Eric McCauley Lee knows art – and he should.
The former director of the Fred Jones Jr. Museum of Art has a doctorate in art history from Yale University. He has served as the director of the Taft Museum of Art in Cincinnati since January 2007. On March 23, he will assume directorship of Fort Worth’s Kimbell Art Museum.
During his nearly decade-long tenure at the Jones Museum, Lee was a key figure in the acquisition of the Weitzenhoffer Bequest, a collection of 33 French Impressionist paintings which included works from Monet, Van Gogh, Toulouse-Lautrec and Renoir, in 2000. He also headed the museum’s 2005 expansion – the 34,000 square foot Lester Wing designed by Hugh Newell Jacobson, who was a student of Louis Kahn, the architect who designed the Kimbell. According to Lee, the Jones is a physical “descendent” of the Kimbell.
“The Kimbell has been a dream job of mine since I was in graduate school,” Lee said. “I love the architecture of Louis Kahn. The Kimbell is arguably Kahn’s greatest building -- I think it’s certainly his greatest museum building.”
The museum’s permanent collection is small, Lee said, but the quality of its artwork is exemplary. The collection consists of less than 350 pieces, but includes works by Picasso, Monet, El Greco and Rembrandt.
“Every work in the collection is of major significance,” he said. “The combination [of the Kimbell’s architecture and exhibitions] … is just magical.”

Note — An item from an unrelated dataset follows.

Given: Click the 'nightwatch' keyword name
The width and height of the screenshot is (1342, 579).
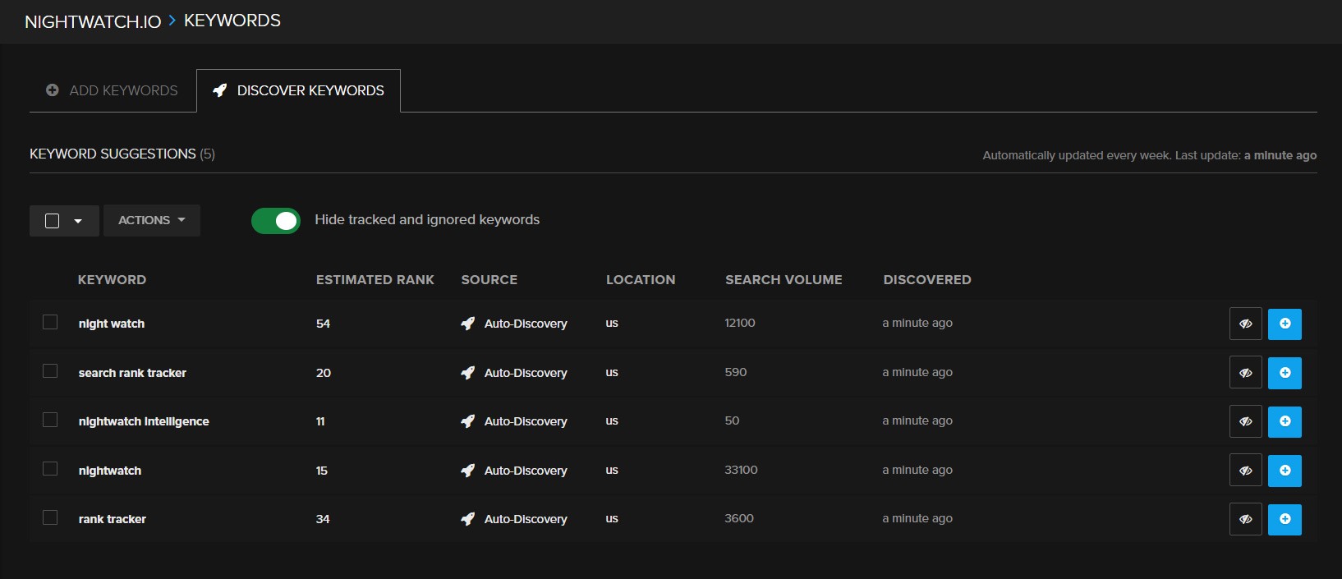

The museum has a track record of excellent exhibitions and acquisitions, Lee said. There are several exhibitions planned for the museum this year. “Art and Love in Renaissance Italy,” an exhibition of Italian art celebrating love and marriage, was showcased at the Metropolitan Museum of Art in New York City and opens at the Kimbell on March 15.
Beginning in July, filmmaker Philip Haas (1995’s Oscar-nominated “Angels and Insects”) will debut his series of cinematic interpretations of pieces in the museum’s permanent collection in an exhibition titled “Butchers, Dragons, Gods and Skeletons: An Exhibition of Film Installations by Philip Haas Inspired by Works in the Collection.” The first installation will focus on Annibale Carracci’s 16th century painting, “The Butcher’s Shop.”
The museum’s exterior will also change during his occupancy as director, Lee said. A building designed by Italian architect Renzo Piano will begin construction in 2010, with a scheduled completion date of 2012. The building will house special exhibitions and space for education, which is a major focus of the museum, Lee said.
When he takes over, Lee will become the Kimbell’s fourth director. He will succeed Timothy Potts, who left the museum in 2007 for a directorial position at the Fitzwilliam Museum at the University of Cambrige in England.
Lee has an “understanding for the Kimbell,” he said. That, coupled with his knowledge of art history and the Southwest will help tremendously in the transition from Ohio to Texas.
“I think my years in Oklahoma will serve me very well when I’m in Fort Worth,” he said. “I’m very much looking forward to coming back to that part of the country. I love the light and the optimism of that part of the Southwest. It will seem like coming home.”